戦火に包まれた町でマリーネを捜していたマイケルは、瀕死の状態で倒れている彼女を発見した。急いで駆け寄るマイケルの腕に抱かれ、マリーネは息を引き取った。東西ドイツ国境付近では戦闘が続き、大勢の犠牲者が出た。ギブスンはオルロフと連絡を取ろうとするが全く繋がらないことから、クレムリンで何かあったのではないかと疑う。NATO中欧連合軍司令部のリンゼイNATO軍司令官はギブソンと連絡を取り、「敵の大戦車部隊の攻撃に持ち堪えるには、戦術核ミサイルを使用するしかありません」と告げる。ギブスンはクレムリンを呼び出していることを説明し、待機を命じた。しかし正気を失ったマイケルが撤退命令を無視し、戦術核ミサイルを発射した。
リューリック号には「鷲よ飛べ」の緊急電報が飛び込み、デンキンはストロガノフに「オルロフ議長直接の指令だ。48時間以内にアメリカと開戦の可能性有り。ミサイル発射、スタンバイ」と告げる。ソ連の大部隊が石油を狙って中東へ侵攻する中、キャンプ・デービッドではギブスンたちが対策を練る。中東への対処で日本と太平洋が丸裸同然になることをギブスンは危惧するが、そちらに兵力を回す余裕は無いことをジラードやマッコイは説明した。
日本政府は緊急国防会議を開き、ソ連政府の「三つの海峡を封鎖すれば北海道の占領も辞さない」という脅迫への対応を話し合う。意見を求められた元統幕議長の遠野は、ソ連が北海道ではなく東京を攻撃するだろうと告げる。閣僚は「ソ連が東京を攻撃したらアメリカが黙っていない。ソ連も、そんな危険は冒さない」などと言い、懐疑的な態度を取った。すると遠野は、「アメリカの世界戦争地図からは、既に日本は消されております。自分たちの国土は、自分たちど守るしかないのです」と告げる。
ギブスンはウッド駐ソ大使が持って来たオルロフの覚書を見て、愕然とした。ソ連政府が軍を引き上げる条件として、中東の分割を提案してきたからだ。穏健派であるオルロフにしては不可解な要求だったため、実権がブガーリンに移っているのではないかとジラードは推測する。クツーゾフはブガーリンの粛清を目論むが、逆に国家反乱罪で逮捕された。ギブスンが中東の分割を拒否した後、ソ連軍は東京を空爆した。東京の陥落を確信したブガーリンは、テヘランとバグダッドを占領するためにペルシャ湾正面軍をバグダッド攻撃に投入しろと命じる。一方、ハバナが全滅したことを知ったデンキンは、SLBMの発射をストロガノフに要求する。ストロガノフが拒否するとデンキンは彼を殺害し、SLBM4基をアメリカ本土へ向けて発射した。ギブスンはノイマン司令官に、報復攻撃を命じた…。

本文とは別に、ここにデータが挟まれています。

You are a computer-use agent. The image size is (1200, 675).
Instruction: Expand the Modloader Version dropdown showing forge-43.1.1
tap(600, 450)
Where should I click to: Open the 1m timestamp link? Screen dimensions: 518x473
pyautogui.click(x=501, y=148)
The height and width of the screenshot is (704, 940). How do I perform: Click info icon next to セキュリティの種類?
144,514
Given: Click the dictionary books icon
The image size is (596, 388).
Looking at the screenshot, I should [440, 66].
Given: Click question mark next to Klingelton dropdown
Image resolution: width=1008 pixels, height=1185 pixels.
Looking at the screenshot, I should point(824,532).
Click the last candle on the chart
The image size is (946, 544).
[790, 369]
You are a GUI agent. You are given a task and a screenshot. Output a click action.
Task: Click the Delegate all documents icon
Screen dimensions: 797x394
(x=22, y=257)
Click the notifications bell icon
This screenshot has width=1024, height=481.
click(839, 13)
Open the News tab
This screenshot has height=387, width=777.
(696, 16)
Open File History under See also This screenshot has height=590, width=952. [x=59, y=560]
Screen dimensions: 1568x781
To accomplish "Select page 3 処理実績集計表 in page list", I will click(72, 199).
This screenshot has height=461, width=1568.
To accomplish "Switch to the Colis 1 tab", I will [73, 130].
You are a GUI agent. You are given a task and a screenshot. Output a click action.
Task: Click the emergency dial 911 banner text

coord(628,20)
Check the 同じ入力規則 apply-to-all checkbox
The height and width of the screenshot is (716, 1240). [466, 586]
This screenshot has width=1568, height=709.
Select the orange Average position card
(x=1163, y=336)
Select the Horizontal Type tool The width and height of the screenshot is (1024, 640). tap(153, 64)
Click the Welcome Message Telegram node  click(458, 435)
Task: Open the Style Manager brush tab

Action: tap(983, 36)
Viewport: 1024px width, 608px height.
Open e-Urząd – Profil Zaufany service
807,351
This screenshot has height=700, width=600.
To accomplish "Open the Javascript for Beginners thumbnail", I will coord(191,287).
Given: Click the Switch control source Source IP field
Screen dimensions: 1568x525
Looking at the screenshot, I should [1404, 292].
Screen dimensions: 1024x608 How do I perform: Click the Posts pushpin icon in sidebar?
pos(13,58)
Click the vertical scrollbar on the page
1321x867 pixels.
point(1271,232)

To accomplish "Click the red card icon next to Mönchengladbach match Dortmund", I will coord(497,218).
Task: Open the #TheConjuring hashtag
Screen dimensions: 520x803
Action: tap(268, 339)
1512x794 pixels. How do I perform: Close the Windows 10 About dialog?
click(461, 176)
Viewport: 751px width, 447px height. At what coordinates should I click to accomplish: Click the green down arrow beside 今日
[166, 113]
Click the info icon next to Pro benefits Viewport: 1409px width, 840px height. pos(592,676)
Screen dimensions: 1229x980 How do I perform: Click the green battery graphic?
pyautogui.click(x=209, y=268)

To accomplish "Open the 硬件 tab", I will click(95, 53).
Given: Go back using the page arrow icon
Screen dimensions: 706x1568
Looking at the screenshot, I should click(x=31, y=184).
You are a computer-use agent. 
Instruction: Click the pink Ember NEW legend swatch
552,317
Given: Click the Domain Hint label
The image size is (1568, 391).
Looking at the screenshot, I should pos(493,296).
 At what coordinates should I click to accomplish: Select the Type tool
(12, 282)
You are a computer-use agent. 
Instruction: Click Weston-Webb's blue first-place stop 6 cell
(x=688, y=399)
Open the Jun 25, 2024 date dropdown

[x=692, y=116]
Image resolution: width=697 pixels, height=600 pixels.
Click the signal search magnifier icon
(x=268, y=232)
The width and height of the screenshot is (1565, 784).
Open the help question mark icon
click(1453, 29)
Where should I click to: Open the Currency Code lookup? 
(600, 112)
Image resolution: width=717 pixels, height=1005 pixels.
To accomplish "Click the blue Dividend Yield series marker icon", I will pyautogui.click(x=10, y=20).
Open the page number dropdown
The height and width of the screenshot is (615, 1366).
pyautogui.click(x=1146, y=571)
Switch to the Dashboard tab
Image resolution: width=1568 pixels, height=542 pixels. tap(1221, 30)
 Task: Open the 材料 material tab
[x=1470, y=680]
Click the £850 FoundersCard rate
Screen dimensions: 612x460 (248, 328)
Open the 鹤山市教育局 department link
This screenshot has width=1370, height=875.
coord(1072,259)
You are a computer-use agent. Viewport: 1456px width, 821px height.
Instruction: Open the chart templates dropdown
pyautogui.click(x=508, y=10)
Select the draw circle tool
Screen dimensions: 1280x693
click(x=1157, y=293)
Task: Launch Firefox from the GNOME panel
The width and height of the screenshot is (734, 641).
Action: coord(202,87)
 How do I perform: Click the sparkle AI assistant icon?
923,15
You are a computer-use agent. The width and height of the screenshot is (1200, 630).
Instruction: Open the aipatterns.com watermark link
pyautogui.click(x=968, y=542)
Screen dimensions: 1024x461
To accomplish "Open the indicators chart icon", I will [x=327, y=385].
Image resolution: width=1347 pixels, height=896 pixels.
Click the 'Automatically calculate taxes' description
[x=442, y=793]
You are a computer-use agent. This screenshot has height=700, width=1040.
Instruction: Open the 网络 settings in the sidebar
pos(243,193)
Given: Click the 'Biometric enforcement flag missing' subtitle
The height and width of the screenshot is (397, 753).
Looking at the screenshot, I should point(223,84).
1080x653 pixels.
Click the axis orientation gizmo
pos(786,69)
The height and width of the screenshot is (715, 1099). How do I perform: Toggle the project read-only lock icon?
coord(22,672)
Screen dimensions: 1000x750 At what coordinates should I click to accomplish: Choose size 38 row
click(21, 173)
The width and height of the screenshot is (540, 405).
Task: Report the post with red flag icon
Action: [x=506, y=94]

監督は舛田利雄&勝間田具治、脚本は高田宏治、製作総指揮は渡辺亮徳、プロデューサーは吉田達、企画協力は岩野正隆、製作担当は横井三郎、イメージ・イラストは生頼範義、ヒロイン・コスチューム デザインはアンドレ・クレージュ、エフェクト・ディレクターは高山秀樹、文芸・設定制作は鶴見和一、撮影監督は白井久男&寺尾三千代、編集は千蔵豊&吉川泰弘、録音は波多野勲、オリジナル・メカ・デザイン&美術監督は辻忠直、キャラクター・デザイン&作画監督は須田正己、メカニック作画監督は新井豊、音楽は横山菁児。
主題歌『愛ゆえに哀しく』作詞:山上路夫、作曲:風戸慎介、編曲:青木望、歌:ポプラ。
声の出演は北大路欣也、夏目雅子、金内吉男、中村正、小林修、大塚周夫、石原良、納谷悟朗、大木民夫、宮川洋一、宮内幸平、雨森雅司、北川米彦、田中康郎、青野武、矢田耕司、岸野一彦、徳丸完、柴田秀勝、野田圭一、中田浩二、森功至、田中秀幸、寺田誠(現・麦人)、堀秀行、田中崇(現・銀河万丈)、玄田哲章、戸谷公次、佐藤正治、西村知道、松田重治、舛田紀子、佐久間あい、間嶋里美、鈴木富子ら。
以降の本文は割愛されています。